§ **REQUEST**: Copy everything from the line containing "has width=1024, height=733." down to the end of the records, leaving the pictures out of your answer.

§ **DATA SUPPLIED**:
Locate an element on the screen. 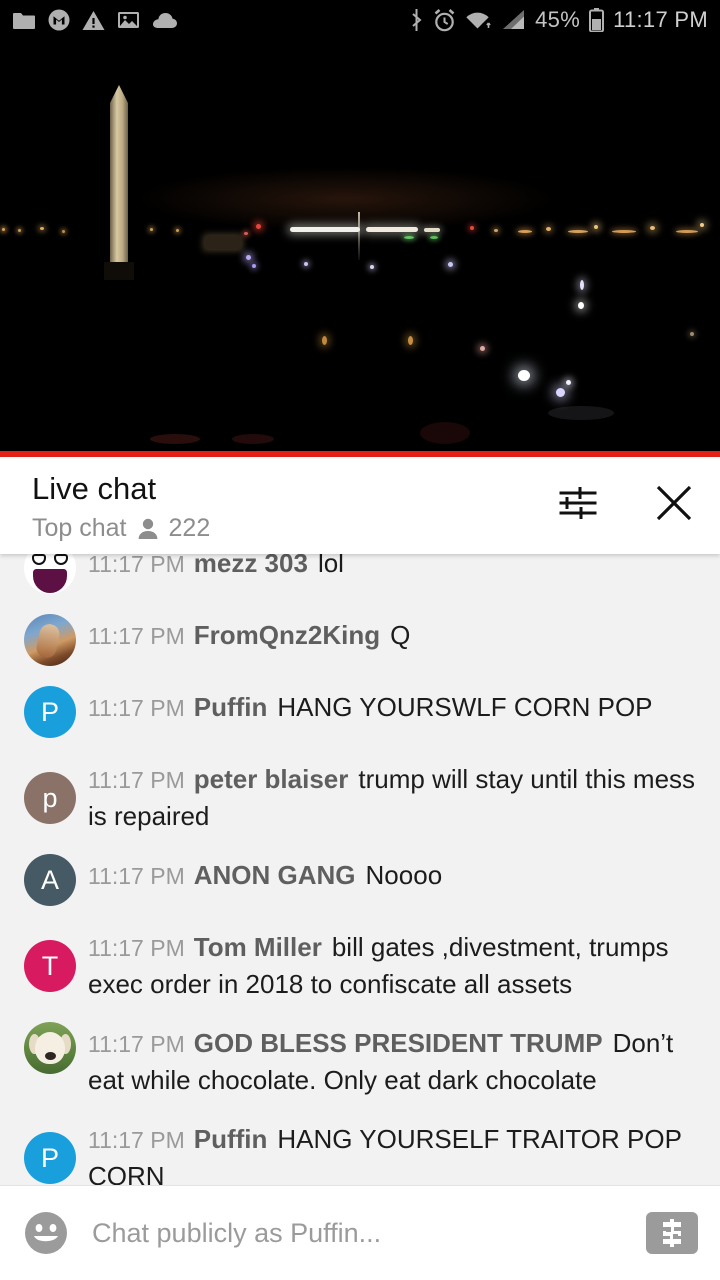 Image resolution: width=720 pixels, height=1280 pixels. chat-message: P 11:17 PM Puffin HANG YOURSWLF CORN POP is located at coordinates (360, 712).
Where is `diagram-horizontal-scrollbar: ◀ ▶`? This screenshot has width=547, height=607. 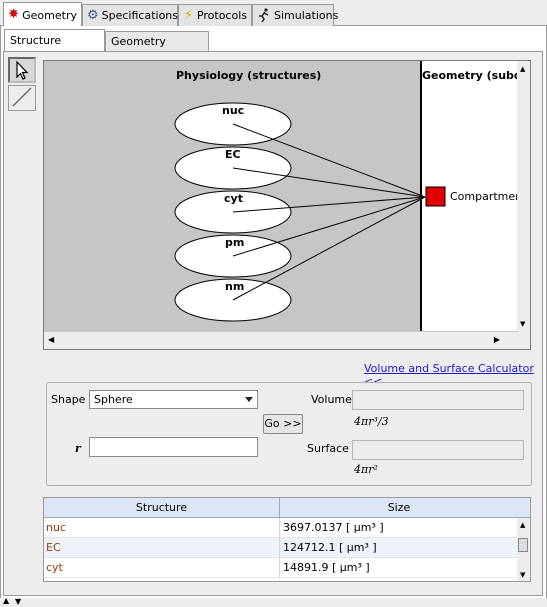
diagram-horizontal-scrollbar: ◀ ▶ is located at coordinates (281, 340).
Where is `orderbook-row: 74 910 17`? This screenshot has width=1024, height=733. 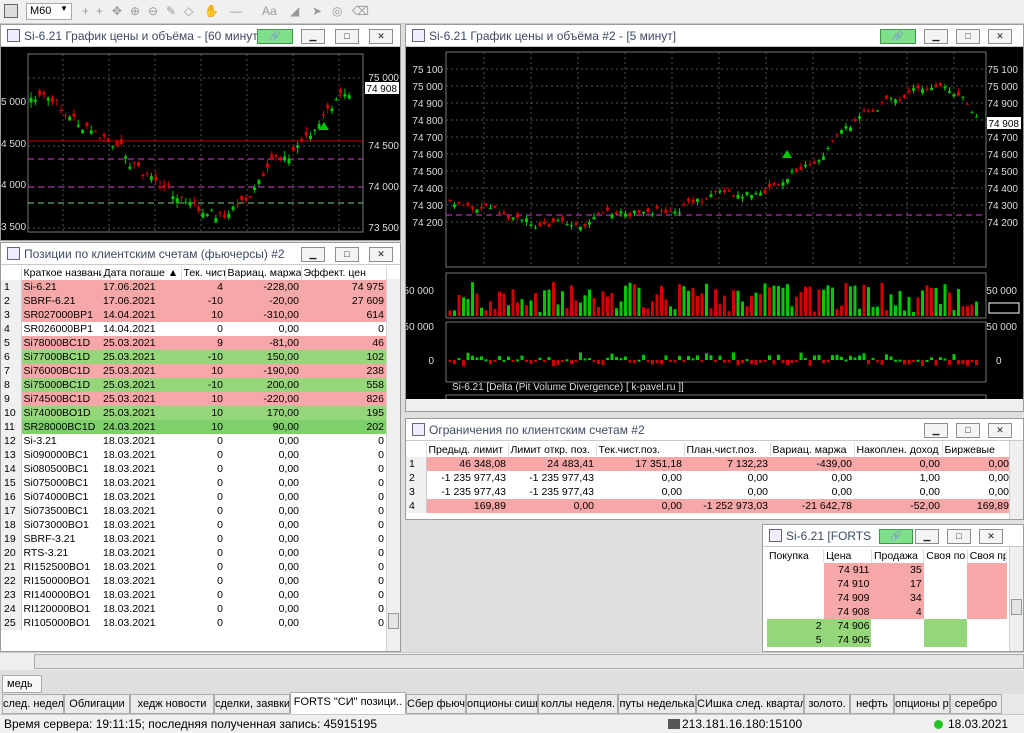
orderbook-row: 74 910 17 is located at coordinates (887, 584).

§ **TASK SOLUTION**:
Where is `orderbook-row: 74 910 17`? This screenshot has width=1024, height=733. 
orderbook-row: 74 910 17 is located at coordinates (887, 584).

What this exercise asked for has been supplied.